Pharmacogenetics of P450 oxidoreductase: effect of sequence variants on activities of CYP1A2 and CYP2C19

Abstract

All microsomal cytochrome P450s enzymes, including those that metabolize the majority of clinically used drugs, require electron transfer through P450 oxidoreductase (POR). Mutations in human POR cause altered steroidogenesis and congenital malformations, but the clinical effects on drug metabolism are unclear. We examined the effects of POR sequence variants on two drug-metabolizing P450 enzymes, CYP1A2 and CYP2C19. Our previous sequencing of the human POR gene in POR-deficient patients and in 842 normal individuals identified 35 sequence variants.

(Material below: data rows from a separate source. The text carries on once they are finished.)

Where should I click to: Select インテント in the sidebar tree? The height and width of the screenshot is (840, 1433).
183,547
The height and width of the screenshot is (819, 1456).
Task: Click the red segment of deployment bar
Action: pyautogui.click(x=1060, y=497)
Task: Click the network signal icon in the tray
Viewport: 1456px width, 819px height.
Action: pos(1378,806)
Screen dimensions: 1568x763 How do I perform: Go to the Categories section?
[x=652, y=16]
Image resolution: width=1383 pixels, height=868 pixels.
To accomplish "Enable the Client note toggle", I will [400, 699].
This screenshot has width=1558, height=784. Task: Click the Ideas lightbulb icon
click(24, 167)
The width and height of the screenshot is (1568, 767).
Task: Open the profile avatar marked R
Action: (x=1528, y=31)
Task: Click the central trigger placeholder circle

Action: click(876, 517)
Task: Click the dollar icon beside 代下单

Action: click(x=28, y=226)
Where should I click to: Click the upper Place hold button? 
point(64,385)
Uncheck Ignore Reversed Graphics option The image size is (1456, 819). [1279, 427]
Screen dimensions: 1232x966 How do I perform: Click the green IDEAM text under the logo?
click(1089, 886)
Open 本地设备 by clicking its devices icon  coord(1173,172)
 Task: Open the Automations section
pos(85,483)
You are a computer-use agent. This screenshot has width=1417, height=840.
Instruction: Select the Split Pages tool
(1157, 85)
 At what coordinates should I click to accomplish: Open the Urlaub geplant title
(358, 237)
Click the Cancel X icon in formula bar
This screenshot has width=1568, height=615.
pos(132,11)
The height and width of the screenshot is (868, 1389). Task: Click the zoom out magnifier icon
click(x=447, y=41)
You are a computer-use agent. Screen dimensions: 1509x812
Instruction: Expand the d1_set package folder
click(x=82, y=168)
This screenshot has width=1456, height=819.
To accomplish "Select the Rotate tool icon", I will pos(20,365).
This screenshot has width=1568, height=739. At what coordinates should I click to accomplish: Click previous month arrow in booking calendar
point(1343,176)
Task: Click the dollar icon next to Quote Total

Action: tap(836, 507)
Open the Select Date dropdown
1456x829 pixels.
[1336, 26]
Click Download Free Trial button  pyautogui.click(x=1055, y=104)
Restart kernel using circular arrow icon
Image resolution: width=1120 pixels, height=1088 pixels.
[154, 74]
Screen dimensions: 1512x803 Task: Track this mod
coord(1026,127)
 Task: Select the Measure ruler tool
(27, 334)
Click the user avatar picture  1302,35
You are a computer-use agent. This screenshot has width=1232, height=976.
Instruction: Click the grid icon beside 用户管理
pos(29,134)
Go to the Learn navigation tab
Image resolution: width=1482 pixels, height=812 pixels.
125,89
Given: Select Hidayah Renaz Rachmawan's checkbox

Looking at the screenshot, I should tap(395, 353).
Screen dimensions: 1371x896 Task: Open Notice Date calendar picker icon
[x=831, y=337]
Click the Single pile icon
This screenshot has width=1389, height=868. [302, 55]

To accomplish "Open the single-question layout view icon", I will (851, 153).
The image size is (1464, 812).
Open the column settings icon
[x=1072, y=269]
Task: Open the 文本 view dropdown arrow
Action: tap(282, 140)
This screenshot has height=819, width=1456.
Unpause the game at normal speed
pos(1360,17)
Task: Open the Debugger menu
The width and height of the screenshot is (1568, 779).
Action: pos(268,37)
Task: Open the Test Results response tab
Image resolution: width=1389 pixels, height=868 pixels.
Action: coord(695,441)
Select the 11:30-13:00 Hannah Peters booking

We expressed these 35 POR sequence variants in bacteria, reconstituted them with the CYP enzymes in vitro, and assayed their activities with human CYP1A2 and CYP2C19. POR variants affected the activities of these enzymes to different extents. Disease-causing POR mutations A287P and R457H diminished catalysis by CYP1A2 and CYP2C19 to barely detectable levels. POR A503V, a polymorphism found in 28% of alleles in the normal population, had 85% of wild-type activity with CYP1A2 and 113% of wild-type activity with CYP2C19. Q153R, a disease-causing mutation that severely impaired steroidogenic activity and cytochrome c reduction, increased the activity of CYP1A2 to 144% and CYP2C19 activity to 284% of control. The activity of individual POR mutants may vary greatly depending on the electron recipient used to assay activity. Thus, the activity of a POR mutant to support catalysis by a particular P450 enzyme cannot be predicted by the activity of that POR mutant in an assay with a different P450 or with cytochrome c.